Two things tend to happen in real life. People pour a small mountain of grapes without thinking, then call fruit “high sugar.” A realistic bowl of blackberries feels bigger and lands lower on total sugar.

How to buy and store blackberries so they taste good

Better taste makes it easier to eat berries without sugar add-ins. Fresh berries can be hit or miss, so a few small habits help.

Pick the right carton

  • Look for berries that are deep black with a dull sheen, not shiny red parts.
  • Skip cartons with lots of juice stains; it can mean crushed fruit.
  • Avoid fuzzy spots or white mold at the bottom.

Store them to cut waste

  • Don’t wash until you’re ready to eat. Water speeds spoilage.
  • Line a container with a paper towel, then spread berries in one layer.
  • Eat the softest berries first, then the firmer ones.

Freeze extras fast

If a carton is turning soft, freeze it before it turns sour. Spread berries on a tray, freeze until firm, then move them to a bag. They won’t clump, and you can scoop a handful for smoothies or yogurt.

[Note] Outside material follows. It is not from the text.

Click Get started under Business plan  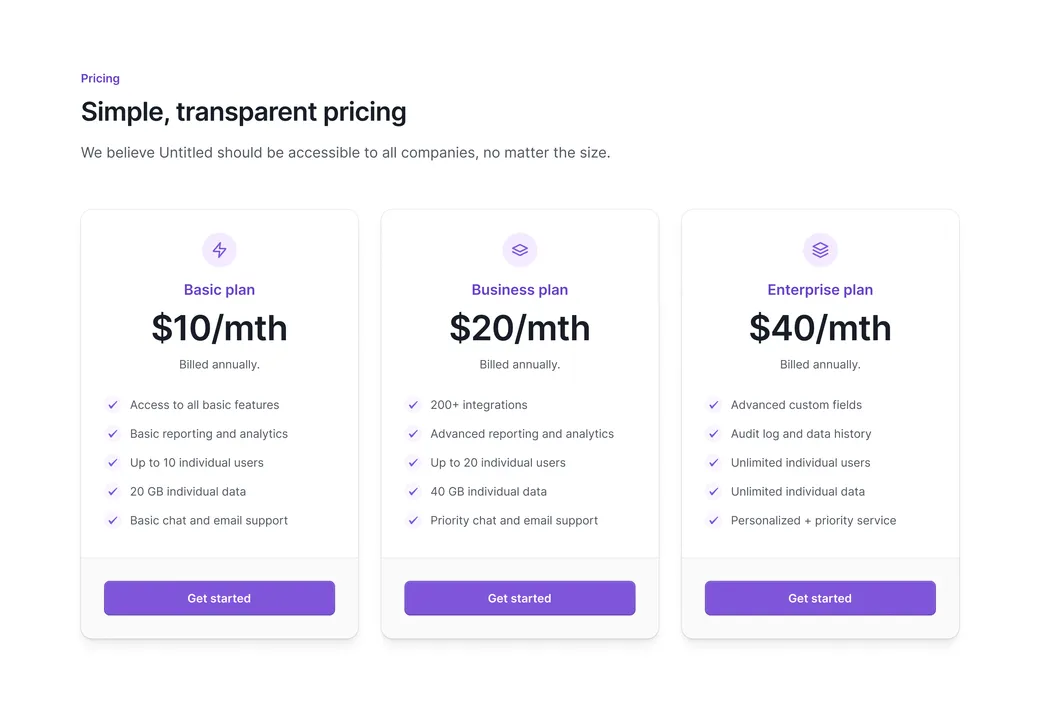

Frozen berries also work as “ice cubes” for water or iced tea. They chill the drink and add flavor, and you get the fruit at the end.

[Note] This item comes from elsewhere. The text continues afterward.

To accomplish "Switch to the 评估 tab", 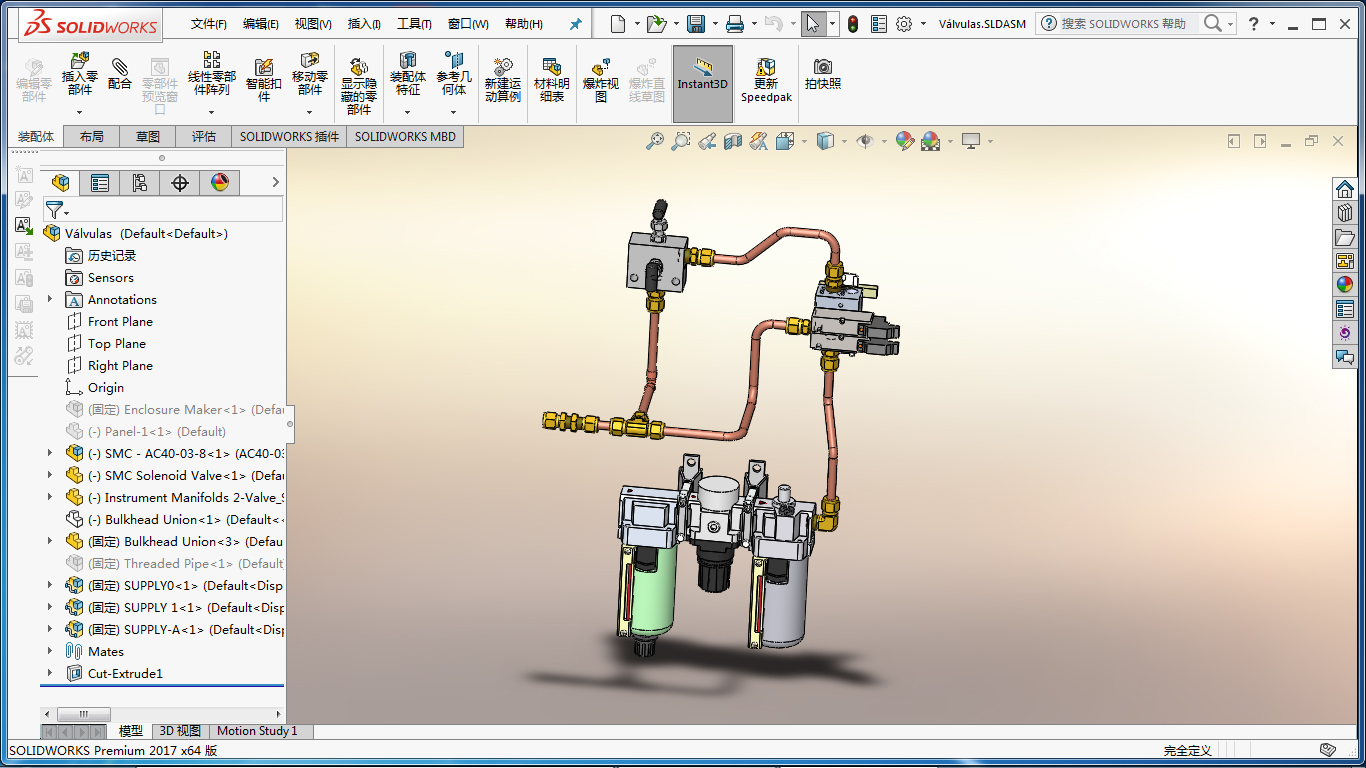I will coord(204,137).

To wash, rinse in a colander under a gentle stream, then pat dry. Wet berries get mushy in the fridge. If you want them ready to grab, wash a few servings and store them in a paper-towel-lined container.

Eat within two days for best texture.

If fresh berries aren’t great where you live, frozen can taste better and cost less. You also get zero stress about spoilage.

Quick checklist for low-sugar blackberry eating

Use this as a fast reset when you’re standing in the kitchen and want something sweet.

Portion

  • Start with 3/4 cup to 1 cup in a bowl.
  • Use 1/3 cup as a topping.
  • Measure smoothie fruit once, then follow that line.

Pairing

  • Add yogurt, cottage cheese, nuts, or a couple of dark chocolate squares.
  • Keep sweetened yogurt and granola as occasional add-ons, not defaults.

Shopping

  • Choose plain fresh or plain frozen berries.
  • Skip “berries in syrup” and sweetened dried berries when sugar is the goal.

If you came here wondering are blackberries low in sugar? the answer is yes, and the numbers stay friendly as long as your portion stays realistic.